Pero hoy hemos sabido que tampoco piensan cumplir con lo estipulado sobre los nombramientos episcopales, de los que se han publicado las normas sin referencia alguna al papel de Roma en el proceso.
Y aquí es donde viene a colación el refrán con que abría este texto: el Vaticano ha iniciado un proceso que no tiene vuelta atrás, del que no puede salir sin muchísimo quebranto. Denunciar un acuerdo que uno mismo ha buscado suele equivaler a ‘perder la cara’, como dicen en la propia China. Pero en este caso las consecuencias van mucho más allá. Supondría renovar el cisma, indisponerse públicamente con la que está llamada a ser a plazo fijo la mayor potencia de la tierra y multiplicar la confusión de los fieles de la Iglesia de la clandestinidad, muchos de los cuales ya se sienten traicionados y abandonados por Roma.

-- Registros --
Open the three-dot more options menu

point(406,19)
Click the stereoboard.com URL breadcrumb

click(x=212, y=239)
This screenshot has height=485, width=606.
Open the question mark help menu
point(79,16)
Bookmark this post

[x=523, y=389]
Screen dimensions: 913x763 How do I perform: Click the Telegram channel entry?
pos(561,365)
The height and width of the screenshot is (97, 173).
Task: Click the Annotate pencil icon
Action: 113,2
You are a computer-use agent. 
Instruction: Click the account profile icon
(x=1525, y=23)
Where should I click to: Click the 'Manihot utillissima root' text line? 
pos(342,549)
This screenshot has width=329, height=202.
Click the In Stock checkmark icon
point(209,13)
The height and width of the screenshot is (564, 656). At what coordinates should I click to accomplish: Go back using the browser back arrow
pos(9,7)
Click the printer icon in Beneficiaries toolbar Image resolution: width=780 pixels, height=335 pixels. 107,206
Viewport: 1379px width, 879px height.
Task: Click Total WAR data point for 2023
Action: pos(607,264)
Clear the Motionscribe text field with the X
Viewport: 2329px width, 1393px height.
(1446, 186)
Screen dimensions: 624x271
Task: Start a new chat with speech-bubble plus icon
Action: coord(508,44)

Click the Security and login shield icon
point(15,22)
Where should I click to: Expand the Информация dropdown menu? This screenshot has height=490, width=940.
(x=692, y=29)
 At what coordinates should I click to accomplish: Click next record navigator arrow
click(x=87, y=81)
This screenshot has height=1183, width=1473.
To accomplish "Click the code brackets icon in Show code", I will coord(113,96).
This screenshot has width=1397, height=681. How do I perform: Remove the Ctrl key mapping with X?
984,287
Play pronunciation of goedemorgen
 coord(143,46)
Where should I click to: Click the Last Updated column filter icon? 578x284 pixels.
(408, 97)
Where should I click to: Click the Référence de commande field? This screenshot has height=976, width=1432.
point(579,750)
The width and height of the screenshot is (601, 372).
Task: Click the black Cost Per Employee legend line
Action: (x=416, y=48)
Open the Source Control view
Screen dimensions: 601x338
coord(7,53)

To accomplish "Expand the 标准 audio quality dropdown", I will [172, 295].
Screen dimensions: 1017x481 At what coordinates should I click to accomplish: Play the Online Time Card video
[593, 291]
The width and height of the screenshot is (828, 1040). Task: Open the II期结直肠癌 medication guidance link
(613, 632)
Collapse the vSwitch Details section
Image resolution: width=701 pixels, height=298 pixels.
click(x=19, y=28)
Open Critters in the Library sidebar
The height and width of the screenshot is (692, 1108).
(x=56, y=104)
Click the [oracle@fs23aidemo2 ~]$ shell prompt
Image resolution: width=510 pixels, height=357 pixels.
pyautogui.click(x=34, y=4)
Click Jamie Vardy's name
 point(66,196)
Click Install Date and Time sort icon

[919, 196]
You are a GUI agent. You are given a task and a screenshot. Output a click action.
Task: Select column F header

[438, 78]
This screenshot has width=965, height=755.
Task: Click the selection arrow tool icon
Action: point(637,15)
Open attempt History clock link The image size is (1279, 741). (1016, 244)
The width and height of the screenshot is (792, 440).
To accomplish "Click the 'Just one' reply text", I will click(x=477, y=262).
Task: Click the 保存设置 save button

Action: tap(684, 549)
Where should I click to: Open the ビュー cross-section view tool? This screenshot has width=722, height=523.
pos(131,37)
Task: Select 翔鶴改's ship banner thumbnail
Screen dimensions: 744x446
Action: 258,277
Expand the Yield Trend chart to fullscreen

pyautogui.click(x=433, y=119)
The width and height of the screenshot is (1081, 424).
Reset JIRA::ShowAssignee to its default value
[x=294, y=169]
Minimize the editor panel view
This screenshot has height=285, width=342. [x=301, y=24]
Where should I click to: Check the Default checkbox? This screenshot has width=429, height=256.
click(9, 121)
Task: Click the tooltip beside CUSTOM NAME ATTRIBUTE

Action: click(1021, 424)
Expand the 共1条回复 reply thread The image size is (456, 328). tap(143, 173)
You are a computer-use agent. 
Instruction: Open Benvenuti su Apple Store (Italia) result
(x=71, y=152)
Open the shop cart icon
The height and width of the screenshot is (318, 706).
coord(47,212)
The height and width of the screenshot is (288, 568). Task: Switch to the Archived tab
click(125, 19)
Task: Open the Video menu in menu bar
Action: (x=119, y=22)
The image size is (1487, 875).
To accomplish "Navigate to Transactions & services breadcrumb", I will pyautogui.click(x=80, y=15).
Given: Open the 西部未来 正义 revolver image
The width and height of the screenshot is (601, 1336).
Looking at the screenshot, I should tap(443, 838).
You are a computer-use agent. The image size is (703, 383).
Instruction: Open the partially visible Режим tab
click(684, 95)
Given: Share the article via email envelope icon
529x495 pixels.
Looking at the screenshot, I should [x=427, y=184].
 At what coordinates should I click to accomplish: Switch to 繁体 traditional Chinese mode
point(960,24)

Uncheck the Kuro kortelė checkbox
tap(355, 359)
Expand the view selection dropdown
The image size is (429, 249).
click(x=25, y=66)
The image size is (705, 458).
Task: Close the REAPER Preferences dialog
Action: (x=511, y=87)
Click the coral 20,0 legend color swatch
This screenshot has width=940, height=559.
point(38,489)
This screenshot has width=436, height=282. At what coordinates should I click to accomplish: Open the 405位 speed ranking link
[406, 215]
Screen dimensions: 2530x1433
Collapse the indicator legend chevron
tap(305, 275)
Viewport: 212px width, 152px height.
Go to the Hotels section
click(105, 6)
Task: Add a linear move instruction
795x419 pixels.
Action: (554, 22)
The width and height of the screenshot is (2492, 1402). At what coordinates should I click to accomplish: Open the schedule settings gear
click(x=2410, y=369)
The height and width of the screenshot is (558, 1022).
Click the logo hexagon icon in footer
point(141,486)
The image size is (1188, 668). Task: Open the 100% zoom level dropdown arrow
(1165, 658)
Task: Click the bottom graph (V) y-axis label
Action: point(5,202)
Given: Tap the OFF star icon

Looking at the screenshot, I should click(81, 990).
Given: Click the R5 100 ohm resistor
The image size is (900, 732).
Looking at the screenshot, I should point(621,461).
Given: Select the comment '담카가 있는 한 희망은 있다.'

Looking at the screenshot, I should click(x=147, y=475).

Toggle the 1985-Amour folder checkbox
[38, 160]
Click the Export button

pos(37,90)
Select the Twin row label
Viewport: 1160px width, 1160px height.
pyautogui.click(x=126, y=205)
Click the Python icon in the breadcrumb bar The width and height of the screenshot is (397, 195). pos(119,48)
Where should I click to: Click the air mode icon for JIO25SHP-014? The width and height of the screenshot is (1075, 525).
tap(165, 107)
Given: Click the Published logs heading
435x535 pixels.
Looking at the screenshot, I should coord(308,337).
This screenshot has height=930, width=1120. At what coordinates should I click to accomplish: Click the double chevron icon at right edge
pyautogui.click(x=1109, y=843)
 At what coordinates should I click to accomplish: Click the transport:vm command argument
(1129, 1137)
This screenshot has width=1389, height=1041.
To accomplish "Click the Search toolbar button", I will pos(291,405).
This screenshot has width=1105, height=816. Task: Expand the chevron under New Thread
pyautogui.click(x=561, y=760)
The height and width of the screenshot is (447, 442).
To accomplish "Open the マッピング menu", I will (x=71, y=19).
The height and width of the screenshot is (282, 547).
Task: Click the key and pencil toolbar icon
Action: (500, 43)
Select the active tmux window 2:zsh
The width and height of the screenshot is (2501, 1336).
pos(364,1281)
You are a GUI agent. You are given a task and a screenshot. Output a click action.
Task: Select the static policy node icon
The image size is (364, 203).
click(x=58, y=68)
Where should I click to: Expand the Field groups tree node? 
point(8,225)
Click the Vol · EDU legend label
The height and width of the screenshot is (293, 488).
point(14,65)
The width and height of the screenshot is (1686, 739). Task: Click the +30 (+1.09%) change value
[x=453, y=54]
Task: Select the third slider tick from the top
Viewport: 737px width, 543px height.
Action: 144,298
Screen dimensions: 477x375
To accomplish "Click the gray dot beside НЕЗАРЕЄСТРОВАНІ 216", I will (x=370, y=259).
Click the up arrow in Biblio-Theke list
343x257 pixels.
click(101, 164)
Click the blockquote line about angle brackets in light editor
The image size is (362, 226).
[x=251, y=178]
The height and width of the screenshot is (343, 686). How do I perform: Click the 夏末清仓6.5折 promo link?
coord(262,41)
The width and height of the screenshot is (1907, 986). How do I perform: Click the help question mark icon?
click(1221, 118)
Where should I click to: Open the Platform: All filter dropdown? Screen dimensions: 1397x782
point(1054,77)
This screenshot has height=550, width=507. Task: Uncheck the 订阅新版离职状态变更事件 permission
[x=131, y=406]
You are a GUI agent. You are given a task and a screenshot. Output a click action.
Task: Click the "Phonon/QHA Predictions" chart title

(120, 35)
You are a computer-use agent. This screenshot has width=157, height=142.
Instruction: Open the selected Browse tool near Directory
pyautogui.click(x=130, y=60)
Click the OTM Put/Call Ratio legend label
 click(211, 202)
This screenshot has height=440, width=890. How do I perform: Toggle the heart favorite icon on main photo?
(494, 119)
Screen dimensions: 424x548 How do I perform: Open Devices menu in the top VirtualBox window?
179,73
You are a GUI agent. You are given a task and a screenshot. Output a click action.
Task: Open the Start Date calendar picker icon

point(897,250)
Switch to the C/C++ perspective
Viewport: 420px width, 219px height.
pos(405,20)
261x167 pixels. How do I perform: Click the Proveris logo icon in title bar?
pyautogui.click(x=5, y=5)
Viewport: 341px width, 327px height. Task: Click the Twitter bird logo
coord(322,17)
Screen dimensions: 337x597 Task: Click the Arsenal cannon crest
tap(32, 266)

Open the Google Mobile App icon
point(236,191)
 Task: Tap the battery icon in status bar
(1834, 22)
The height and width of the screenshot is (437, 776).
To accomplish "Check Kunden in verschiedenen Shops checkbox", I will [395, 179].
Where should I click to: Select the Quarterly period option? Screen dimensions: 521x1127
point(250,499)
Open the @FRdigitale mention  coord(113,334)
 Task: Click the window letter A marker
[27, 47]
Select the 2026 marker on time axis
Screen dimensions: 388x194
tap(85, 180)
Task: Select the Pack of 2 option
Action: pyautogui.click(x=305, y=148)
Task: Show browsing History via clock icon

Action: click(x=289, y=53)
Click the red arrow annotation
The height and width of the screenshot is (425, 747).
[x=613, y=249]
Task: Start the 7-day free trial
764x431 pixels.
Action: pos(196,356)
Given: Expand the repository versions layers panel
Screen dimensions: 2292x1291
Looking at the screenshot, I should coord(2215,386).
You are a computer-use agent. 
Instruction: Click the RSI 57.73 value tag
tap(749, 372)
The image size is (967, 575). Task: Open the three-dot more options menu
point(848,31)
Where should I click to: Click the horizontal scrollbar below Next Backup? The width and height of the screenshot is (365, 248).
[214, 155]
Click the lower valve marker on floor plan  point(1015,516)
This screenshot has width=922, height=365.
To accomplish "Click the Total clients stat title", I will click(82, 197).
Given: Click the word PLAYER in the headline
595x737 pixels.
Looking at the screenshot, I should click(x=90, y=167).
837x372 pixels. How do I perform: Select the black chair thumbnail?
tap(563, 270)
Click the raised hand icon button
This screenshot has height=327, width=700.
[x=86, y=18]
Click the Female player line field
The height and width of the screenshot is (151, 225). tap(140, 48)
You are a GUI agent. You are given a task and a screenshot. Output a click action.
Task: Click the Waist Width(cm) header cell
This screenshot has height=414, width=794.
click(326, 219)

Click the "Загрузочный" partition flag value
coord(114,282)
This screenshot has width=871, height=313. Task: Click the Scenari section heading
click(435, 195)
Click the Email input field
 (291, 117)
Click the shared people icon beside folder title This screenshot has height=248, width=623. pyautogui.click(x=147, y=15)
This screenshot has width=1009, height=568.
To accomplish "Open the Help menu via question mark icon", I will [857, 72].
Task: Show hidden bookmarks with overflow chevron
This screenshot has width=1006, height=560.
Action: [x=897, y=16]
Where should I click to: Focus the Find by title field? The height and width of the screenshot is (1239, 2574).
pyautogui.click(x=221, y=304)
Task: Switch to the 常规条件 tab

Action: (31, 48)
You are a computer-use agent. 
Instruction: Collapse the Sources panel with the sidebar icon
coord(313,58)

-- Por hacer --
a. Reproduce sin cambios, del fragmento sobre el acuerdo entre el Vaticano y China, todo lo que va desde "Pero hoy hemos" hasta "en el proceso.".
b. Responde estas preguntas con datos del fragmento sobre el acuerdo entre el Vaticano y China:
(i) ¿Qué referencia falta en las normas publicadas sobre los nombramientos episcopales?
(ii) Según se dice en la propia China, ¿a qué suele equivaler denunciar un acuerdo que uno mismo ha buscado?
(iii) ¿Cómo se sienten ya muchos de los fieles de la Iglesia de la clandestinidad?

-- Soluciones por tarea --
a.
Pero hoy hemos sabido que tampoco piensan cumplir con lo estipulado sobre los nombramientos episcopales, de los que se han publicado las normas sin referencia alguna al papel de Roma en el proceso.

b.
(i) Falta cualquier referencia al papel de Roma en el proceso.
(ii) Suele equivaler a "perder la cara".
(iii) Se sienten traicionados y abandonados por Roma.